Despite some early losses in Canada's eastern provinces, the Liberals are expected to claim the most seats in parliament, giving them a second term.This federal election was seen as a referendum on Trudeau, who endured a bumpy first term, tainted by scandal.
His Liberals were neck-and-neck with their centre-right Conservative rivals.
Trudeau's weakened grip on power will force him to work with other parties to pass legislation during this next term.
There are still lots of votes to count so it is unclear how each party will ultimately fare.
But if the projection proves to be correct, it will be a bitterly disappointing result for Conservative leader Andrew Scheer.
Why has Trudeau's popularity fallen?Trudeau swept into power in 2015 promising "real change" and a slew of progressive pledges.
Now, after four years in power, Mr Trudeau has faced criticism for his ability to follow through.
His environmental record, for example, has been undercut by his support for the Trans Mountain oil pipeline expansion project and his purchase pipeline infrastructure to ensure it goes ahead.
And Trudeau's vow to institute federal electoral reform was quickly abandoned, angering some left-leaning voters excited by the prospect of seeing an alternative voting system
Still, according to an independent assessment by two dozen Canadian academics, Mr Trudeau has kept - fully or partially - 92% of these promises, the most by any Canadian government in 35 years.
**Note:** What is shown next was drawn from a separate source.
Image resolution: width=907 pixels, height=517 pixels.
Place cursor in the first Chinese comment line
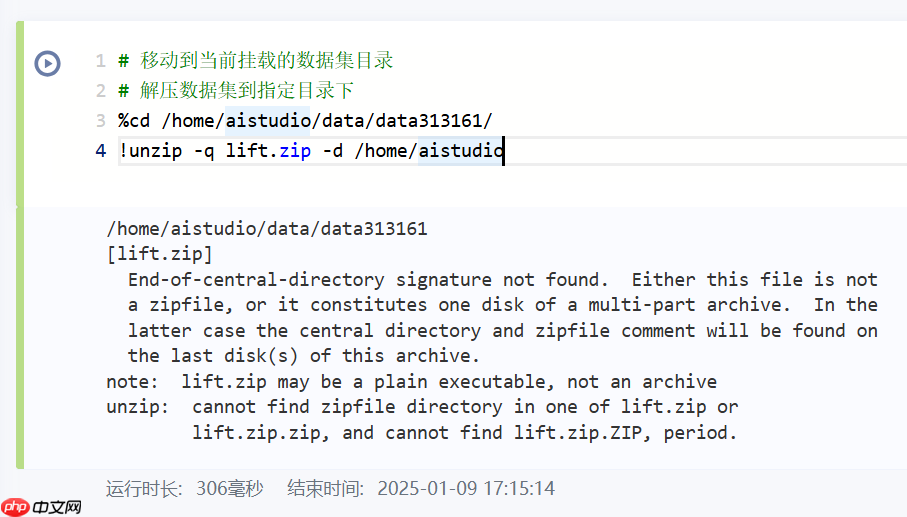pos(256,61)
An ethics scandal early this year, known as the SNC-Lavalin affair, took a major toll on his support.
Last month an ethics watchdog found the prime minister had violated federal conflict of interest rules by improperly trying to influence a former minister in relation to a criminal trial facing major Canadian engineering firm SNC-Lavalin.
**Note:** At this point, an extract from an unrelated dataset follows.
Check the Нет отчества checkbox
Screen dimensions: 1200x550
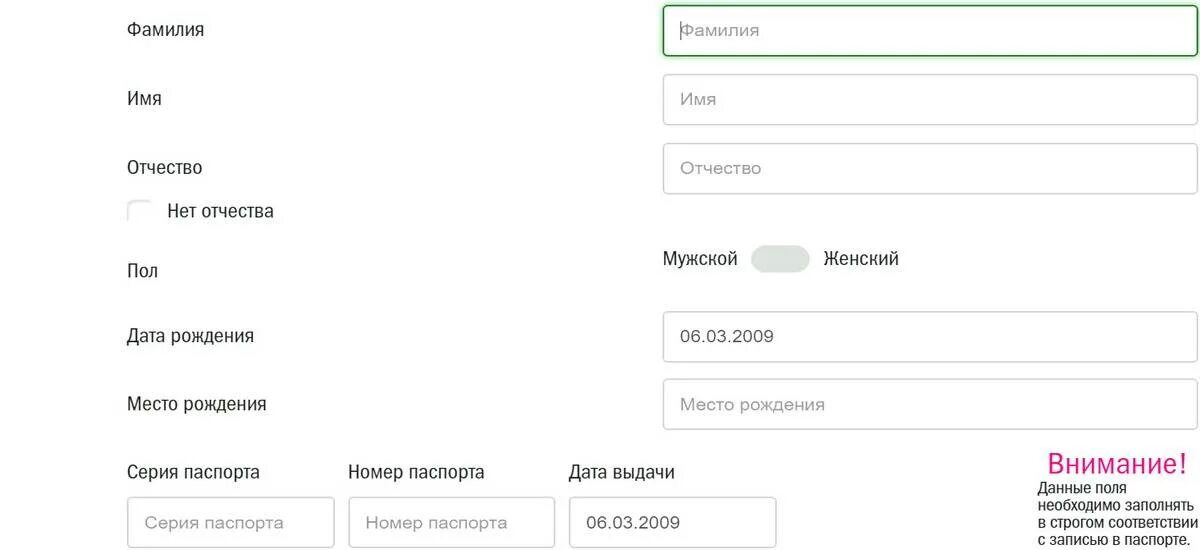pos(140,211)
Trudeau's election odds then seemed at risk when images of the president wearing blackface make-up in three separate instances were widely circulated.
The images were seen as a major hit to Mr Trudeau's cultivated political image, characterised by compassion and inclusion.
The mood is joyful if not jubilant in the Liberal election night headquarters in Montreal, where a growing crowd of supporters are cheering results showing Liberal wins as they come up on the big screens.
They may not have their majority but the Liberals are on track to win the most seats - and projections currently suggest it's not as close a race between the Liberals and Conservatives as some polls had suggested.
As one young supporter, Adam Steiner, 18, told the BBC, a minority scenario is "not great" but at least the party "kept the Conservatives out of power".
What does this mean for Justin Trudeau?
If he does form a minority government it'll mean compromises, since his Liberals will need the support of other parties if he wants to hold onto power.